Phosphors for White-Light LEDs Through the Principle of Energy Transfer

Abstract

This chapter is an attempt to investigate and develop single-phased white light-emitting phosphors essentially for potential applications in white light-emitting diodes (WLEDs) based on the principle of resonant-type energy transfer. We first review the fundamentals of energy-transfer processes and propose a set of semi-empirical protocols for the design of white-emitting phosphors on the basis of bonding nature of hosts and the resonant-type energy transfer. The luminescent properties and energy-transfer processes for four categories of single-phased white light-emitting phosphors and a multi-composition phosphor are used as examples and discussed in detail.
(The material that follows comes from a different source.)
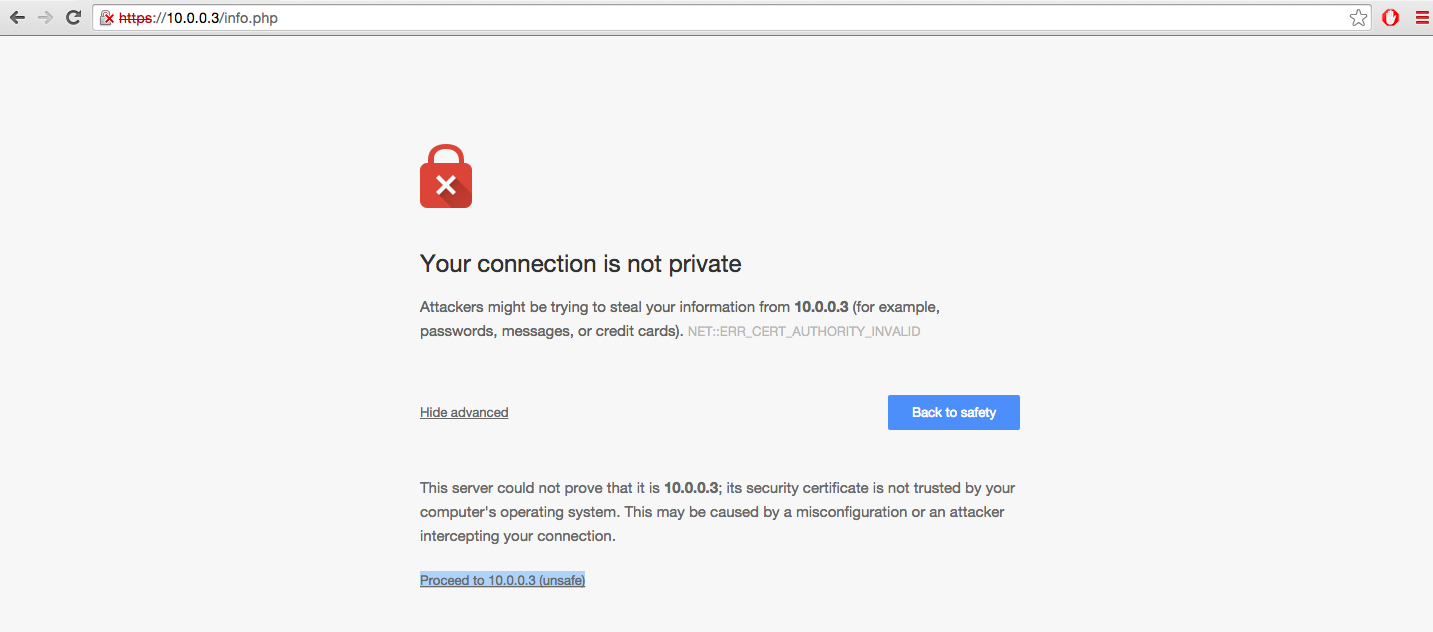This screenshot has height=632, width=1433.
Task: Follow the Proceed to 10.0.0.3 (unsafe) link
Action: [x=502, y=580]
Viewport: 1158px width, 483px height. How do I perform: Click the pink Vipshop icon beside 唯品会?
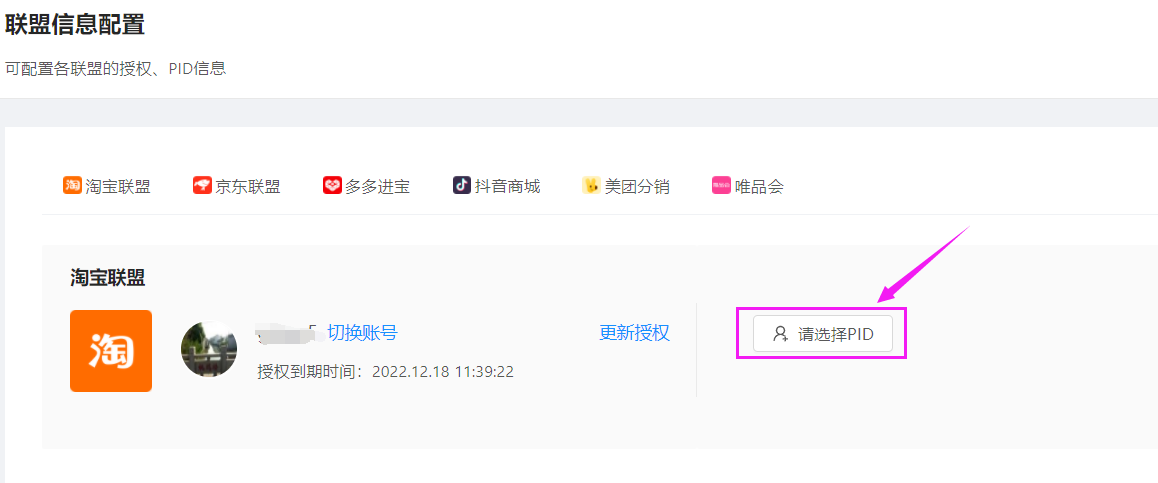pyautogui.click(x=721, y=185)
In summary, white-light emission can be realized by adopting single-composition two-complementary systems such as blue/yellow-emitting (CaAl2Si2O8:Eu2+, Mn2+), cyan/red-emitting (BaGa4S7:Eu2+, Mn2+), or green-yellow/red-emitting phosphor (Ba2ZnS3:Ce3+, Eu2+) under blue or ultraviolet (UV) excitation. On the other hand, white-light emission can also be realized in three-primary phosphors such as blue/green/red-emitting SrZn2(PO4)2:Eu2+, Mn2+ under blue excitation. Furthermore, the most intriguing examples of white-light generation with a high color-rendering index through resonant energy transfer are trichromatic inorganic phosphors such as Ca3Y(GaO)3(BO3)4:Ce3+, Mn2+, Tb3+, Mg2Y8(SiO4)6O2:Ce3+, Mn2+, Tb3+, NaCaBO3:Ce3+, Mn2+, Tb3+, and BaMg2Al6Si9O30:Eu2+, Tb3+, Mn2+, which can effectively convert UV, near-UV, or blue light into a combination of RGB. To support and confirm the occurrence of energy transfer from a sensitizer (energy donor) to an activator (energy acceptor), one must provide two evidences, namely, spectral overlapping between a sensitizer and activator from steady-state spectra and shortening of luminescence decay rate of a sensitizer with increasing content of an activator. With transient spectra of the white-emitting phosphors, the mechanism of electrical multipolar resonance-type energy transfer can also be deduced.